A 149-member Bangladesh delegation -- politicians, mediapersons, tour operators, bureaucrats and river experts -- led by Menon and State Minister for Foreign Affairs Shahriar Alam arrived in Shillong to attend the conference organised by local think tank Asian Confluence.
Menon said tourism cannot grow in a 'suffocating visa regime'.
The tourism minister said Bangladesh is 'very keen' to start a Biman Bangladesh Airlines flight from Dhaka to Guwahati and get the Dhaka-Shillong-Guwahati bus service functional soonest possible.
He said India will have to open up 'as many as possible' border check-posts along the border to boost tourism into Northeast India, which is landlocked and somewhat isolated from the Indian mainland.

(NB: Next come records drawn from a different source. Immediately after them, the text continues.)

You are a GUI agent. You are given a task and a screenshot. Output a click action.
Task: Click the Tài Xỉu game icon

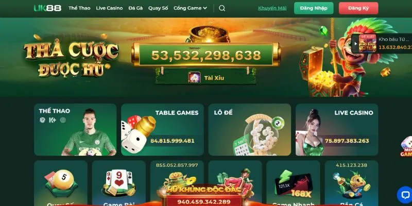click(x=194, y=78)
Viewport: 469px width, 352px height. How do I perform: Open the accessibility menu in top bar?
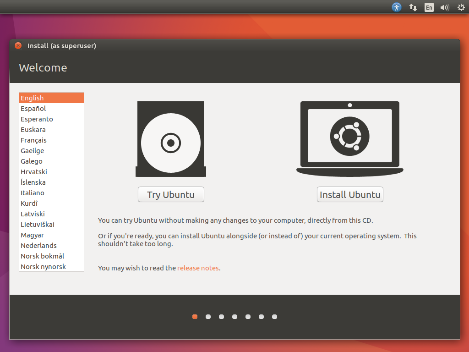click(397, 7)
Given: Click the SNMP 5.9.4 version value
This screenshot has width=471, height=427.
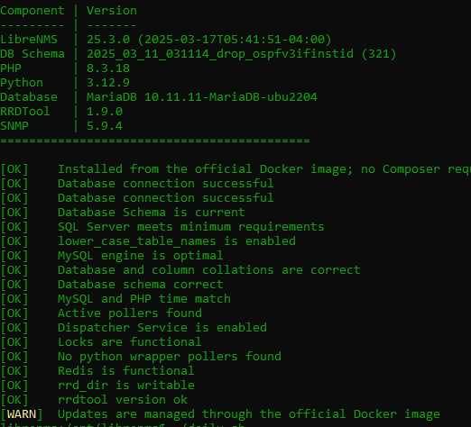Looking at the screenshot, I should pos(105,126).
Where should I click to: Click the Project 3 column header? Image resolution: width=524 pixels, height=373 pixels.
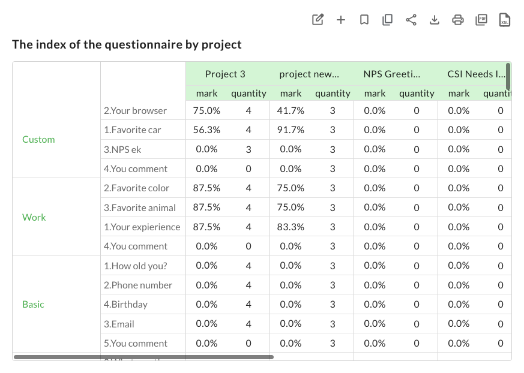coord(225,74)
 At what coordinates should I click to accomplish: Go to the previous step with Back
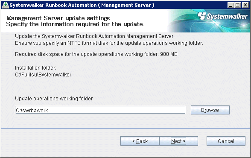[x=140, y=141]
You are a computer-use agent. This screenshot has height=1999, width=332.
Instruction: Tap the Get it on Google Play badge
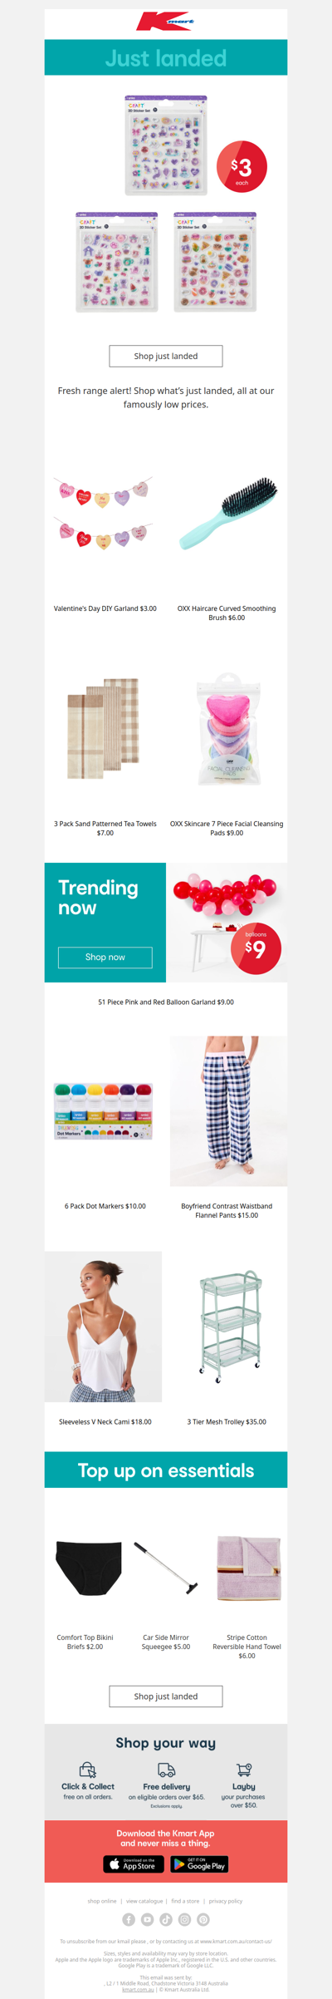coord(199,1864)
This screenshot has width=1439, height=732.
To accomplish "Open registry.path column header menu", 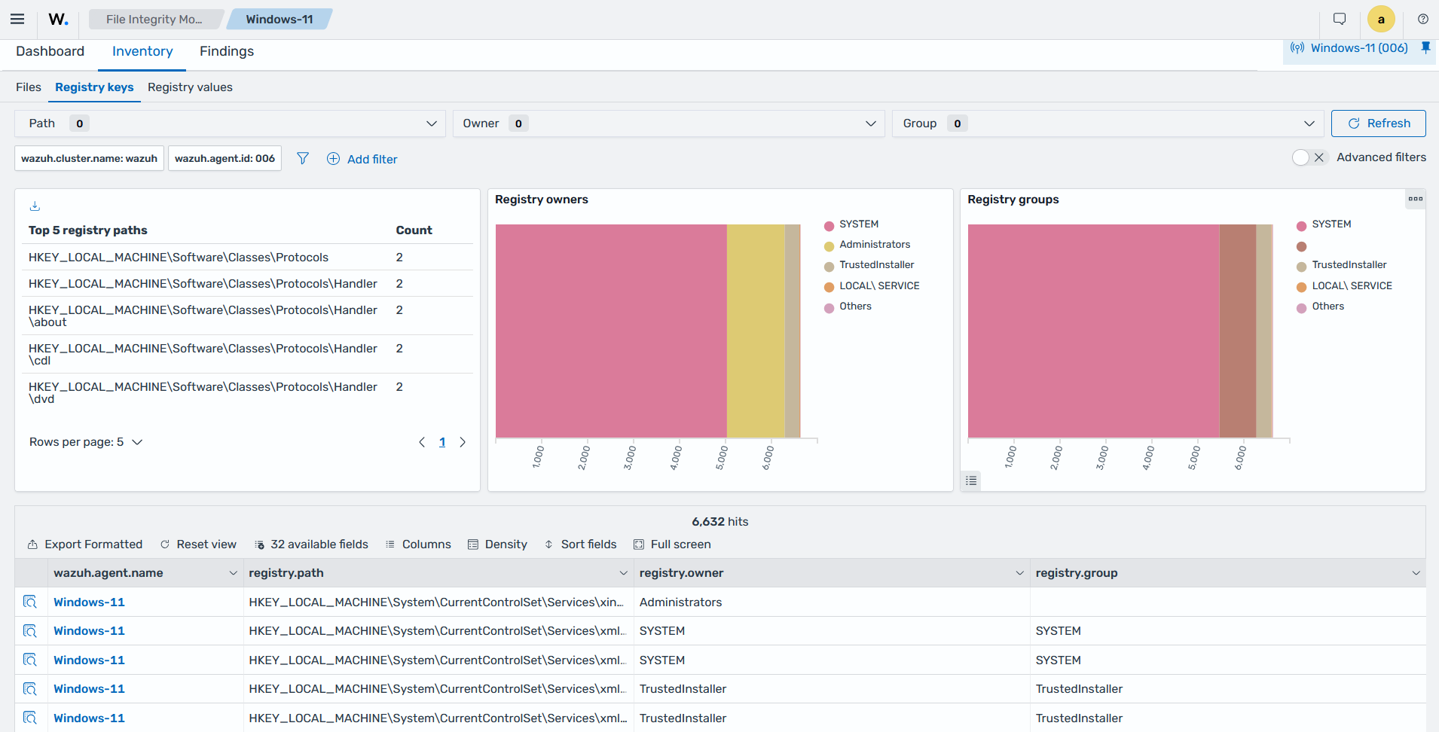I will 623,573.
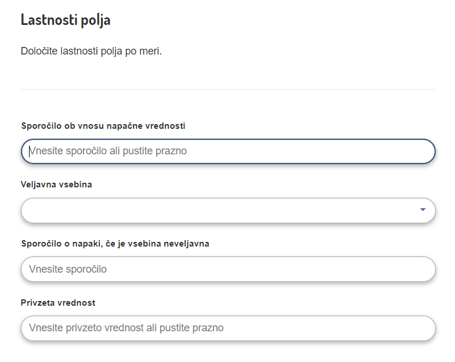Click the small arrow in Veljavna vsebina dropdown
The height and width of the screenshot is (362, 455).
pyautogui.click(x=423, y=209)
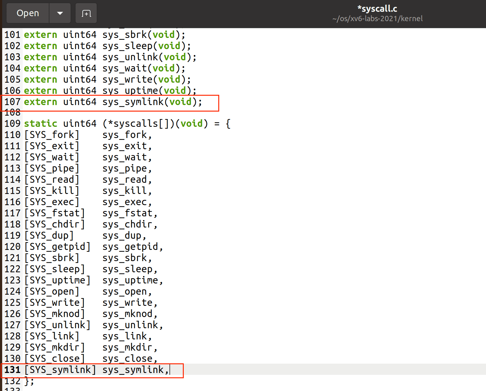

"We are developing road and rail transport but we need to develop river connectivity. For that, we need to preserve and protect our rivers and not kill them by building too many dams," Alam said.
There has been a series of anti-big dam movements in Northeast by indigenous organisations who feel such dams will destroy their ecology and natural resources.
Alam said that Ashuganj has been declared a port of call as part of the amendment to the Protocol on Indian Water Transit and Trade (PIWTT) which has been operational since 1971.
It is through Ashguganj that Tripura has been getting cargo transhipped through Bangladesh using its ports.
Meghalaya Chief Minister Mukul Sangma also pitched strongly for reviving crucial inland waterways between India's Northeast and Bangladesh.
"But the hydrology of these rivers have to be protected," Sangma said.
A one-minute silence was observed at the conference in memory of those killed and injured in the recent Bangladesh terror attacks.